What is the only difference between the emotions of an ordinary smiling new mother in the 1960's and those of Sylvia Plath when she writes her melancholy "Morning Song" soon after her child's birth? While most new mothers pretended all was well, Plath published her true feelings. Simply because society held that all new mothers should be filled with immense joy after giving birth does not mean that they actually were. Plath had the courage to admit she was confused, and her poem, "Morning Song," focuses on one woman's mixed senses of apprehension and of awe upon the birth of her child which create both feelings of separation and affection that contend to determine the strength of her maternal bond.

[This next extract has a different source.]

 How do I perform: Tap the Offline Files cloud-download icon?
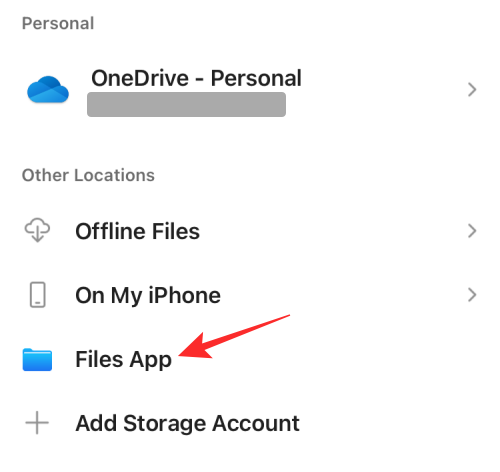pyautogui.click(x=37, y=230)
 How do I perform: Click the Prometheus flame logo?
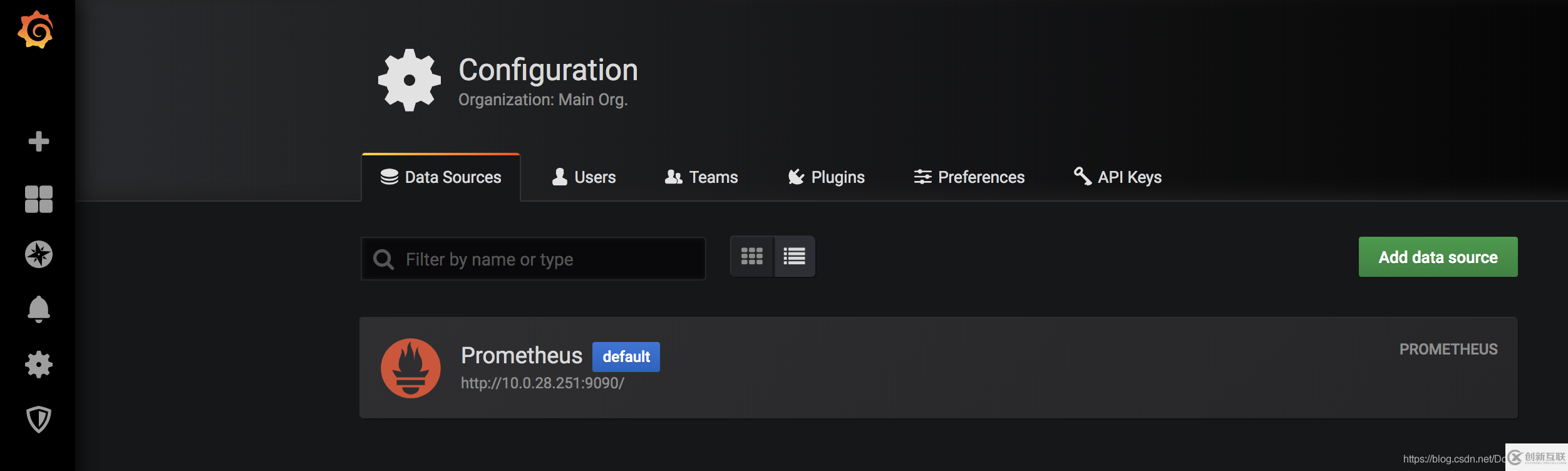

The first line of Plath's poem, "Love set you going like a fat gold watch," shows the emotional forces conflicting within the mother's mind. The fact that she chooses the word "love" rather than a more carnal image like "sex" shows that the infant was conceived from an intimate bond and creates a positive connection between mother and child. Using simile, "a fat gold watch," changes the impact of this line. While the word "fat" alludes to the cumbersome nature of the infant, the word "gold" represents the child as precious and valued, and the word "watch" conjures to mind the seemingly endless task of raising a child. In her book The Second Sex, Simone de Beauvoir asserts that "a whole complex of economical and sentimental considerations makes the baby seem either a hindrance or a jewel," but Plath's "fat gold watch" suggests a newborn can be both (509).

Detachment caused by the mother's sense of apprehension is evident as she says to her child, "New statu...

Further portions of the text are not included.